Nuevamente todos pierden, pero de mantenerse las actuales reglas del juego, lo que quedara de España tras la escisión siempre perderá más. De una manera u otra –ya llegará el momento de exigir responsabilidades- nos hemos dejado arrastrar a un proceso negociador perverso en el que, salvo algunas élites extractivas catalanas y no catalanas, los españoles tanto de dentro como de fuera de Cataluña no tenemos nada que ganar. Desde este punto de vista resultaría comprensible la actitud del Gobierno de no querer jugar esta partida de poker con cartas marcadas.
Mientras reflexiono sobre estas cosas, me viene a la memoria un viaje que hice de joven. Corría el verano del año 1985 cuando un grupo de amigos nos fuimos en tren  a recorrer Europa. Con nuestros sacos de dormir y tiendas de campaña fuimos acampando por distintos sitios y, durante algunos días atravesamos lo que por entonces aún era Yugoslavia. Cuando estuvimos en Zagreb conocimos un joven muy simpático que hablaba inglés y se ofreció a enseñarnos la ciudad. Pasamos una mañana muy agradable pero de sus explicaciones, cada poco, podía vislumbrarse un notable desencanto con el estado yugoslavo y al mostrarnos el edificio del Parlamento de Croacia recuerdo que se quejaba  con resquemor de que allí no se decidía nada, sino que todo se resolvía en Belgrado. Más tarde, en el tren que nos llevaba a la costa dálmata, un grupo de jóvenes con los que entablamos conversación, nos preguntó con cierto resentimiento qué cómo se nos había ocurrido hacer turismo en aquel “fuck country”.

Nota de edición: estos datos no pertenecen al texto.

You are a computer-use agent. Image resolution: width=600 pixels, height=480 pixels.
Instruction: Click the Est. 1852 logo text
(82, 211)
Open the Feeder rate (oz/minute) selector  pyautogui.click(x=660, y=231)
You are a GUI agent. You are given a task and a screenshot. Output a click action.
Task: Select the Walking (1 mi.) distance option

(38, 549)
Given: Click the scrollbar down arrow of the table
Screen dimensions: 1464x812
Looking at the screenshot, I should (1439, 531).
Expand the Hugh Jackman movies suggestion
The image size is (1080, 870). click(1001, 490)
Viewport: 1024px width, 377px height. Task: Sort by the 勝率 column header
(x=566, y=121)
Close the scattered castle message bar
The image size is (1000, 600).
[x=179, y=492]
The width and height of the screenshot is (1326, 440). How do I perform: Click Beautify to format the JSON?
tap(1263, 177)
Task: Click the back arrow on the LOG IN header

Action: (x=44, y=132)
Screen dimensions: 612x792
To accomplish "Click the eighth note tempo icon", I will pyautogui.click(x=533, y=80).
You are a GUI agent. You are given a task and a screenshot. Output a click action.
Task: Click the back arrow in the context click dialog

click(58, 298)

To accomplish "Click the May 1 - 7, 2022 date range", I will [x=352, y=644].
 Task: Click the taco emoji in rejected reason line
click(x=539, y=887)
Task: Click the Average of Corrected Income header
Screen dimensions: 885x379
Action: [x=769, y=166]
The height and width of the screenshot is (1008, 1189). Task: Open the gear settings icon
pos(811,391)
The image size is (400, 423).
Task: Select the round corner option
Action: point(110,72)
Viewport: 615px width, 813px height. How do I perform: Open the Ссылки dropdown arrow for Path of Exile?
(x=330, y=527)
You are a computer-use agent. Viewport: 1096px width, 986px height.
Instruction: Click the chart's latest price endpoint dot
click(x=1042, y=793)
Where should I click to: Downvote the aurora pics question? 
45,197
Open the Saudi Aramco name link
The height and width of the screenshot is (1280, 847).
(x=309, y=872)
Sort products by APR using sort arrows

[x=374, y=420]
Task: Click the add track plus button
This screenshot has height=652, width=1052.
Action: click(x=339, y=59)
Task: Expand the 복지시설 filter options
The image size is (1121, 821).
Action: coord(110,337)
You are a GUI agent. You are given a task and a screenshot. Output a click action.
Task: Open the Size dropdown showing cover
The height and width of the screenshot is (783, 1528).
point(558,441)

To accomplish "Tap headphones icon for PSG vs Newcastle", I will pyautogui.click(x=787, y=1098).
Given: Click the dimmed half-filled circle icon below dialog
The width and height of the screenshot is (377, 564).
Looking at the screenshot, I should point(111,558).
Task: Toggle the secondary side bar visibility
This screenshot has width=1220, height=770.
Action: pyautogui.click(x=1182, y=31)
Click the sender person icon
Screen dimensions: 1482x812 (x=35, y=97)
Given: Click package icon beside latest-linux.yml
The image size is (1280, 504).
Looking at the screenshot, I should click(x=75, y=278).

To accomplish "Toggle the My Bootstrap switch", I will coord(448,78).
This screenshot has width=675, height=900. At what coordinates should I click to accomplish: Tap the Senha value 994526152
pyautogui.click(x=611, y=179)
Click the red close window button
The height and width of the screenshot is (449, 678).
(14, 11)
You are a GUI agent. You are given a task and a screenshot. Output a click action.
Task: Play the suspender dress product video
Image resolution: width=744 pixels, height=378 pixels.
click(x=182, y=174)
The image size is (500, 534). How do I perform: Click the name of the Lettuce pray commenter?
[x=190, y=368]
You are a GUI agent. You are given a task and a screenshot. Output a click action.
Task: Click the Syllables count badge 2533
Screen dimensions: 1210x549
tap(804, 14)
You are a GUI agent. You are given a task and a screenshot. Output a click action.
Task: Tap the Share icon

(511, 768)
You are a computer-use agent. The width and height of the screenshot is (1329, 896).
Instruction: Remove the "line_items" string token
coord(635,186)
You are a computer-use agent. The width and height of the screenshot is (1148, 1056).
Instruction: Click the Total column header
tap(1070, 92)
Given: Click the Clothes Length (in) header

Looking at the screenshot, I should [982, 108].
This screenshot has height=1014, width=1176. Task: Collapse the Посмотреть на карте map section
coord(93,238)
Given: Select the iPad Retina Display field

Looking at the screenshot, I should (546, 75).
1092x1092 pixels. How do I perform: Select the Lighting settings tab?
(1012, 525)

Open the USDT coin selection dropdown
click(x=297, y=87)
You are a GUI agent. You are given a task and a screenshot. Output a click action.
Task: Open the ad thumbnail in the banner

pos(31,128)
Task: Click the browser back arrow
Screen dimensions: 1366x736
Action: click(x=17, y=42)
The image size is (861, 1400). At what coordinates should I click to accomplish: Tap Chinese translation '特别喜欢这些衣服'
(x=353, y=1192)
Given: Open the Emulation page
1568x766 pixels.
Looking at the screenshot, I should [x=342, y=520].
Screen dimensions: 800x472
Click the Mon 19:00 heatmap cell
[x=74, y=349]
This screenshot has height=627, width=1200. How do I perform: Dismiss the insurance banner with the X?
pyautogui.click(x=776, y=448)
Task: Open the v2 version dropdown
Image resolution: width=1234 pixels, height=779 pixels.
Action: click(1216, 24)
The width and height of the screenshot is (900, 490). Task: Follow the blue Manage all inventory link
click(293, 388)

En general, ninguno podía suponer que pocos años más tarde sucedería la sangrienta guerra civil que asoló esa región y a aunque nos llamó la atención la actitud que vimos, la interpretamos como un desencanto por la sociedad comunista entonces imperante más que con las disputas territoriales que luego salieron a la luz. En cualquier caso, existen pocas dudas de que entonces aquellos nacionalismos disgregadores yugoslavos perdieron el control de un proceso de negociación basado en la estrategia “ganar-perder” y el resultado fue catastrófico para la población de todas las partes ¿Alguien cree realmente que hubo un ganador?
Ahora, cuando veo las constantes noticias acerca de la desafección catalana y el, cada vez más maduro, proyecto de secesión no puedo evitar recordar esa breve estancia en aquella Yugoslavia, que ensimismada en sus tensiones y problemas cotidianos no podía imaginar que terminaría estallando de la manera en que lo hizo. Diríase que son situaciones completamente distintas y en muchos aspectos lo son, pero no dejan de existir puntos en común. Lo malo de las negociaciones en las que las únicas alternativas son perder y perder, es que siempre puede haber quien esté tentado a romper la baraja. Y lo malo de las revoluciones, como la historia no se cansa de demostrarnos, es que se sabe cómo comienzan pero nunca cómo pueden terminar.